Surtout, les personnages ont l’air d’être enfermés, de par leurs circonstances malheureuses, dans des schémas de pensée manquant de nuance, ce qui les conduit à agir et à juger sur un modèle manichéen. Pour leur défense, la grande conspiration, révélée aux deux-tiers du film, invoque les mêmes principes, non sans donner au métrage une saveur quelque peu cynique, voire nihiliste par moments.
Pour mettre en forme le tableau de Kelly, MacDonald compose avec plusieurs codes, passant tour à tour du film de casse sous-marin, au huit-clos nerveux, pour finir en survival asphyxiant. Sa mise en scène joue sur plusieurs niveaux, d’abord avec une caméra portée proche des personnages, et en particulier du protagoniste incarné par un Jude Law possédé, pour signifier leur emprise sur l’environnement ambiant. A contrario, c’est lorsqu’ils sont le plus démuni, comme lors d’un plan paroxystique lors du climax, que le trépied vient stabiliser leur univers pour les y noyer impitoyablement. C’est également dans ces plans que l’utilisation de l’éclairage anxiogène du sous-marin vient conférer à l’image une identité rappelant, dans sa maîtrise formelle, les plus grandes heures du genre, mené par La Poursuite d’Octobre Rouge.
Au milieu des péripéties constantes, Jude Law fournit donc un pilier solide, donnait chair à un homme qui porte fièrement les cicatrices de la vie et son ambition d’offrir à ses compères une sortie grandiose. Au final, même si quelques flashbacks nous offrent un coup d’œil vers son drame familial, c’est sa puissance fédératrice et jusqu’au-boutiste qui en fait un personnage si charismatique. Il est par ailleurs entouré d’acteurs compétents, proposant toujours un minimum de variation sur leur gamme de jeu, allant d’une mesure de menace ou de confiance à l’autre.

Si le thriller nous tient en haleine sans mal sur toute sa durée, il manque toutefois au film un point de vue raccordé à un personnage spécifique pour réellement donner du poids à la charge émotionnelle sous-jacente du récit. En l’état, le protagoniste écrase très clairement le jeune homme inexpérimenté découvrant cet univers pour la première fois, alors que ce dernier aurait pu donner un ton bien plus dramatique au métrage, même si la poésie pessimiste d’arrière-plan s’en serait peut-être trouvée amoindrie.

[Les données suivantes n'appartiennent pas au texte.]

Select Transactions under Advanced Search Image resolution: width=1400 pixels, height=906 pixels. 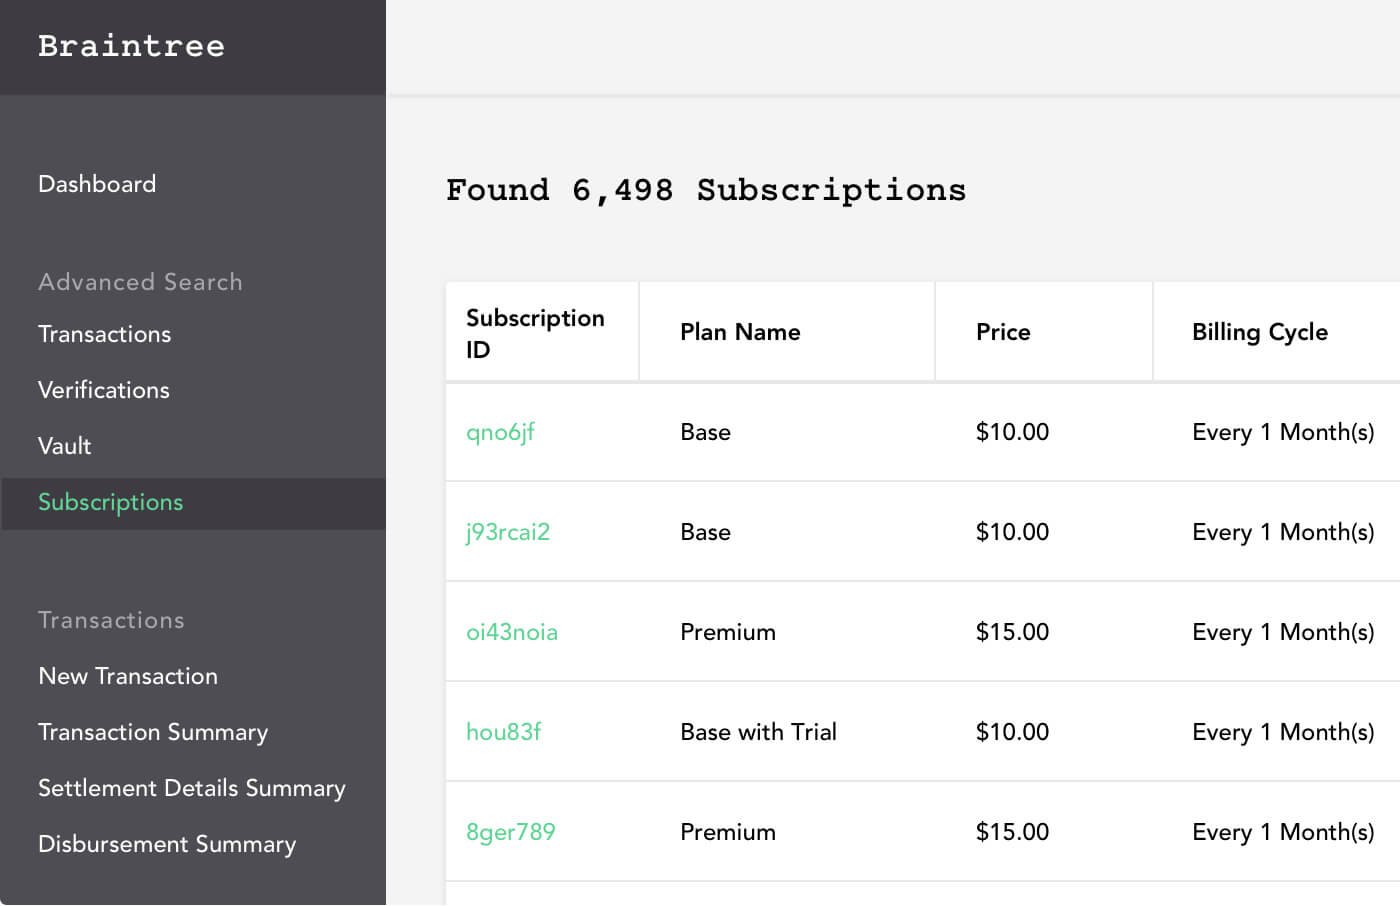coord(104,334)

Autre ombre possible au tableau, la musique très mécanique d’Ilan Eshkeri, qui ne brille pour ainsi dire jamais et se contente d’accompagner le montage précis du film lors des montées de tension. Son score n’est bien sûr pas déshonorant, mais il n’atteint jamais le niveau de qualité des images, qui auraient sans doute pu s’élever encore plus haut avec une partition plus audacieuse.
Que retirer finalement de Black Sea, au-delà du fait qu’il s’agisse d’une œuvre solide, habilement conçue dans l’ensemble ? Sa vision désenchantée de la condition désormais dévolue aux aventuriers sous-marins fait écho au genre lui-même, pour offrir un film qui rappelle à plusieurs égards une mouvance crépusculaire ayant déjà affecté d’autres genres. Et cette grille de lecture n’offre pas la conclusion la plus attendue, ni même la plus optimiste, immergeant ses figures dans les ténèbres et le froid inéluctables des fonds marins pour découvrir leur point de rupture.